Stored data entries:
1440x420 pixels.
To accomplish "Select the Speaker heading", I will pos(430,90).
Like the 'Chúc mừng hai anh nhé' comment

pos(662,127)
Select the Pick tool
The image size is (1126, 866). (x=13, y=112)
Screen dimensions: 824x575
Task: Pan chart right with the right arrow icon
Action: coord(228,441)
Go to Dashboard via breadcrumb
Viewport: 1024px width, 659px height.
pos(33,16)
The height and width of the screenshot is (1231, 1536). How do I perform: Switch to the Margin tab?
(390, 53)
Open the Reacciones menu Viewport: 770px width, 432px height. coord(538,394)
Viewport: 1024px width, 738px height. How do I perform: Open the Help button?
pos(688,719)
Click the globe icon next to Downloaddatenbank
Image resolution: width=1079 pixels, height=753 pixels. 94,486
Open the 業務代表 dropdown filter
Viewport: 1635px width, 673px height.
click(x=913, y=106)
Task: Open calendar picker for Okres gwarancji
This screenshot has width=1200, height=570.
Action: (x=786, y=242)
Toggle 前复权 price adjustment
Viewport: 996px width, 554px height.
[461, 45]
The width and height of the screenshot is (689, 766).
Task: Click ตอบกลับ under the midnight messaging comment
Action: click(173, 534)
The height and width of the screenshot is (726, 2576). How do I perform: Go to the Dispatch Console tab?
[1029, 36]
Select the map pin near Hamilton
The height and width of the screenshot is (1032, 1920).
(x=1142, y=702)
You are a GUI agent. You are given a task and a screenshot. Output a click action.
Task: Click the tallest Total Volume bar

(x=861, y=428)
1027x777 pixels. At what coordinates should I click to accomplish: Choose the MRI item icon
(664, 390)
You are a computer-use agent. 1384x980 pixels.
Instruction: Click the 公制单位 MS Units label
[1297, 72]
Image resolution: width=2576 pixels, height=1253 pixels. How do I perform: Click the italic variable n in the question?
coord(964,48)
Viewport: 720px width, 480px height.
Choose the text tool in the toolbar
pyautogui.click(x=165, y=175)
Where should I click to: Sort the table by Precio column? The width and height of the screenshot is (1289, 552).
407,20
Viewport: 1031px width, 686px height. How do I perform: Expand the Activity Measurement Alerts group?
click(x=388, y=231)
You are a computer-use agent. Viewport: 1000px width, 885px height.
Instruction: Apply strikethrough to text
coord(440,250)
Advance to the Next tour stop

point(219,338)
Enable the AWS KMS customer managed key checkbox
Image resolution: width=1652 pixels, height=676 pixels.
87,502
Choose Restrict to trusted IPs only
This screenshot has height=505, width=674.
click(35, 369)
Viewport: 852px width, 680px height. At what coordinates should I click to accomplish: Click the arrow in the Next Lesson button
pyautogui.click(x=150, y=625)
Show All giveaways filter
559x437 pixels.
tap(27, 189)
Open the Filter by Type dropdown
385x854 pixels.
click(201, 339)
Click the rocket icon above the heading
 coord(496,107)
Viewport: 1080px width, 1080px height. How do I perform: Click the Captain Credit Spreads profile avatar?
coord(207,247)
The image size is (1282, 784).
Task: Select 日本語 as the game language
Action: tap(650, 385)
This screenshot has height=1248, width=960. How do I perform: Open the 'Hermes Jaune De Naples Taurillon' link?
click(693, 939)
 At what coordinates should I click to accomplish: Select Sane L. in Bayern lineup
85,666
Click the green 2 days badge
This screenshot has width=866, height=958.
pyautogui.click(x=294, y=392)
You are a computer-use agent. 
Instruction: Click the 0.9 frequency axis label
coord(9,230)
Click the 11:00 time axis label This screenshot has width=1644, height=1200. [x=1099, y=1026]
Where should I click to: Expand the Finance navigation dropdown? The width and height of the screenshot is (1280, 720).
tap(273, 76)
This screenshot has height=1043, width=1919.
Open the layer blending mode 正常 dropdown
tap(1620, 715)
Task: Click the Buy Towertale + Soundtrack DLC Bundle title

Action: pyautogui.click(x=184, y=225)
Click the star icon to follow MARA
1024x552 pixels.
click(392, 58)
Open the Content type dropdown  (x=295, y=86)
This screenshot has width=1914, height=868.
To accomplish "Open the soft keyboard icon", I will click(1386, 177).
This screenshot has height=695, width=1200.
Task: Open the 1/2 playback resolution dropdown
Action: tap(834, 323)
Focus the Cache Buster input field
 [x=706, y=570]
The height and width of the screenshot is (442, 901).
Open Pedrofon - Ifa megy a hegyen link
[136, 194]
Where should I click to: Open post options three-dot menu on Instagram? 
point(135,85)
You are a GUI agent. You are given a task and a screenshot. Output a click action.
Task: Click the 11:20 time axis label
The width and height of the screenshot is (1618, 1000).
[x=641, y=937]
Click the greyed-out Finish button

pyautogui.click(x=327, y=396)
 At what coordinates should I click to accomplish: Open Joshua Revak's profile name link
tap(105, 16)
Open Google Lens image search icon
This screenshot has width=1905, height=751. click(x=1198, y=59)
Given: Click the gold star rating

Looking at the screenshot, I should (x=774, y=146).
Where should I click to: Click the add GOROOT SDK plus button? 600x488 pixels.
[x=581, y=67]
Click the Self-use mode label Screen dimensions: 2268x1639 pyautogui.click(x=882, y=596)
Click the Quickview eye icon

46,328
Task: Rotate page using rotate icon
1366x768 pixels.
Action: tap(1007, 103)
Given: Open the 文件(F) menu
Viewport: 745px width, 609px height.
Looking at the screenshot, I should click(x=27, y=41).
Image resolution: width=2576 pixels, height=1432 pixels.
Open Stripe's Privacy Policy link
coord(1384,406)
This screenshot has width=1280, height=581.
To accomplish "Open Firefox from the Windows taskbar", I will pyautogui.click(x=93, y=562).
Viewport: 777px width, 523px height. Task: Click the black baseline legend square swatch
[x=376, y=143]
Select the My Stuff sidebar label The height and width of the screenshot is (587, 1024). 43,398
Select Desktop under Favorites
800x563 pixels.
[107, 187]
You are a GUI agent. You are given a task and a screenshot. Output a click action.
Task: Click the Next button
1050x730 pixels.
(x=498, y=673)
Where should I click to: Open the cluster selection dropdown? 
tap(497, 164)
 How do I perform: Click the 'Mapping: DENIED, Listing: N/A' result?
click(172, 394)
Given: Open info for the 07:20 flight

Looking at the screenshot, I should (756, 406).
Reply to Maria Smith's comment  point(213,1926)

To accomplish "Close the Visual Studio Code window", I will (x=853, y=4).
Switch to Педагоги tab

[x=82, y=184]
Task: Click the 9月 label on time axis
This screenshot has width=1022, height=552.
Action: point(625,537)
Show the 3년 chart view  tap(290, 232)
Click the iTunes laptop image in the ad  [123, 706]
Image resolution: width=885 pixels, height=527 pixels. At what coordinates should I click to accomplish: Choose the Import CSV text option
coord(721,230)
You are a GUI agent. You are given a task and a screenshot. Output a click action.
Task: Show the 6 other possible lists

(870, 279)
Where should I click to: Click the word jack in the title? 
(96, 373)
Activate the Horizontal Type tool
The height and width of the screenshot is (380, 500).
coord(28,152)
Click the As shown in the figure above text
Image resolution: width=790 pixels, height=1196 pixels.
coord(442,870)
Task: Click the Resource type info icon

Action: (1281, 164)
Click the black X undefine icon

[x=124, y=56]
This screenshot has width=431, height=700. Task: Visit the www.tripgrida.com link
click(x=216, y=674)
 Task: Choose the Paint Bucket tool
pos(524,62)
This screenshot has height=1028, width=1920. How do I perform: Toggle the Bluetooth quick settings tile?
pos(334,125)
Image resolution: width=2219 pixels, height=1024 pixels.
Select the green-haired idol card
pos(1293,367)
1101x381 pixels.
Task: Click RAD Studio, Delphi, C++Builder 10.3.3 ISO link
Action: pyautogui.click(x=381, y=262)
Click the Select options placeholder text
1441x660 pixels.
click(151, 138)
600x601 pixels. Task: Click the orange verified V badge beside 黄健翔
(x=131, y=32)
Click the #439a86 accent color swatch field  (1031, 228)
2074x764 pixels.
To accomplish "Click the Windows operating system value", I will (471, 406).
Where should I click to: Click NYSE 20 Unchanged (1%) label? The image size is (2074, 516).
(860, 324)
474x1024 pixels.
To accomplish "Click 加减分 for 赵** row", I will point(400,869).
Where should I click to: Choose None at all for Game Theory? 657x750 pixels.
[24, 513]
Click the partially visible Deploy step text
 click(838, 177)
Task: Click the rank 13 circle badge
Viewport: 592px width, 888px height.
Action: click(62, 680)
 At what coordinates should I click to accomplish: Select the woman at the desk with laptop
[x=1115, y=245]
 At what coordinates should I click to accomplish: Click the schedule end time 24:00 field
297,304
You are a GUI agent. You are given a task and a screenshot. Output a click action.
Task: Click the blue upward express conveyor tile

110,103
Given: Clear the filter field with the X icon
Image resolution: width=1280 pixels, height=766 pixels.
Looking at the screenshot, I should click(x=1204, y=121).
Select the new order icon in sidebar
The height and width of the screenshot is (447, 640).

**What the task asks**.
Only the lines from the one with "474x1024 pixels." through the end of the records above are to be copied, exactly as written.

**Output**.
474x1024 pixels.
To accomplish "Click 加减分 for 赵** row", I will point(400,869).
Where should I click to: Choose None at all for Game Theory? 657x750 pixels.
[24, 513]
Click the partially visible Deploy step text
 click(838, 177)
Task: Click the rank 13 circle badge
Viewport: 592px width, 888px height.
Action: click(62, 680)
 At what coordinates should I click to accomplish: Select the woman at the desk with laptop
[x=1115, y=245]
 At what coordinates should I click to accomplish: Click the schedule end time 24:00 field
297,304
You are a GUI agent. You are given a task and a screenshot. Output a click action.
Task: Click the blue upward express conveyor tile

110,103
Given: Clear the filter field with the X icon
Image resolution: width=1280 pixels, height=766 pixels.
Looking at the screenshot, I should click(x=1204, y=121).
Select the new order icon in sidebar
The height and width of the screenshot is (447, 640).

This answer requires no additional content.